Sólo una Scarlett…de momento

Sin embargo, desde hace bastante más se venía rumoreando que «Project Scarlett» era el nombre con el que se conocía a un conjunto de consolas de la misma familia, entre las cuales tendríamos la que ahora conocemos, es decir, la potente llamada «Anaconda» y luego una versión más asequible con el nombre en clave «Lockhart».

Phil Spencer añadió más leña al fuego en el E3 al hablar en plural al decir que «La compañía estaba profundamente centrada en la arquitectura de las próximas consolas Xbox» y claro, de ese plural se llegó a que, efectivamente, tendríamos Lockhart.

Hoy, tal y como podemos leer en Thurrott, Microsoft ha cambiado sus planes y Lockhart ya no parece estar en su hoja de ruta puesto que pedir a los desarrolladores que optimicen los juegos para dos consolas distintas a la vez es pedir demasiado y no queda claro si los beneficios acompañarían.

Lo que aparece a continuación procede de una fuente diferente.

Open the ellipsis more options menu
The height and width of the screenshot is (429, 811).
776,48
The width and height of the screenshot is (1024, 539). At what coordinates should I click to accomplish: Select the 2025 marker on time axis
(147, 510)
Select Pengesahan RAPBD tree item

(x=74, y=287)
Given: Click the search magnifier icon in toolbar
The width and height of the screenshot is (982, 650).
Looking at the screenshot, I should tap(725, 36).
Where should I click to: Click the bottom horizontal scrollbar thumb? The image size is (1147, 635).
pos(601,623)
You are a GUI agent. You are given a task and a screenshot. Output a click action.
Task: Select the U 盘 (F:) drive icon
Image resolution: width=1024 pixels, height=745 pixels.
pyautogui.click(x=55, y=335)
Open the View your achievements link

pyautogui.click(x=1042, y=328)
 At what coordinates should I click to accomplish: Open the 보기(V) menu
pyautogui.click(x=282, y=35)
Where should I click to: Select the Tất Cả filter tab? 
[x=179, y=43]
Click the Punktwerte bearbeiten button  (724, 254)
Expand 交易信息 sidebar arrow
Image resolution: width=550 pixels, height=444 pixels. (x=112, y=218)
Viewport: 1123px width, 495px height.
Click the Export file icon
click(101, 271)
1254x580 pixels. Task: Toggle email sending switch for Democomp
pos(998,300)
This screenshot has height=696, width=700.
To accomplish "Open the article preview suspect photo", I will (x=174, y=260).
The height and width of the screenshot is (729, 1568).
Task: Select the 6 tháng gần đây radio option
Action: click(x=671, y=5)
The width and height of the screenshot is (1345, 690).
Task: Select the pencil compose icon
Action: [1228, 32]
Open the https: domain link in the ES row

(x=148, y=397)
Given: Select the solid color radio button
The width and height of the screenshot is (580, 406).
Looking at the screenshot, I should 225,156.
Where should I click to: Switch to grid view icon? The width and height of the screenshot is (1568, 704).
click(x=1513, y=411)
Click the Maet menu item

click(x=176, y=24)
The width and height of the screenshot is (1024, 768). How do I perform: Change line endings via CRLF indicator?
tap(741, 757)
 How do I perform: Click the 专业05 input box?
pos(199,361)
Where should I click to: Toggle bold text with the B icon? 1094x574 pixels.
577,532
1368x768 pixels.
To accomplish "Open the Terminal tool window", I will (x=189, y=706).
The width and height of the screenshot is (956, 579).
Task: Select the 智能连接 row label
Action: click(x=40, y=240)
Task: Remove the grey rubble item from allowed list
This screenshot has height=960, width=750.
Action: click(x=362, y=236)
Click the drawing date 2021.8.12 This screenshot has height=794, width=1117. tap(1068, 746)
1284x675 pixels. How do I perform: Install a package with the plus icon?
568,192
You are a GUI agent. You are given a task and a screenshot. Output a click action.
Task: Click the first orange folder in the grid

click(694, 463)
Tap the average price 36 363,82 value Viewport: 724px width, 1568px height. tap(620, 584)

Todavía es pronto para hablar en términos definitivos de Scarlett, o incluso para hablar de lo que es Scarlett en sí como proyecto. La verdad es que no tendría demasiado sentido lanzar dos consolas de golpe y que el público elija puesto que, por muy económica que sea la segunda, no sé yo si a la gente que va a hacerse con una nueva consola le compensaría.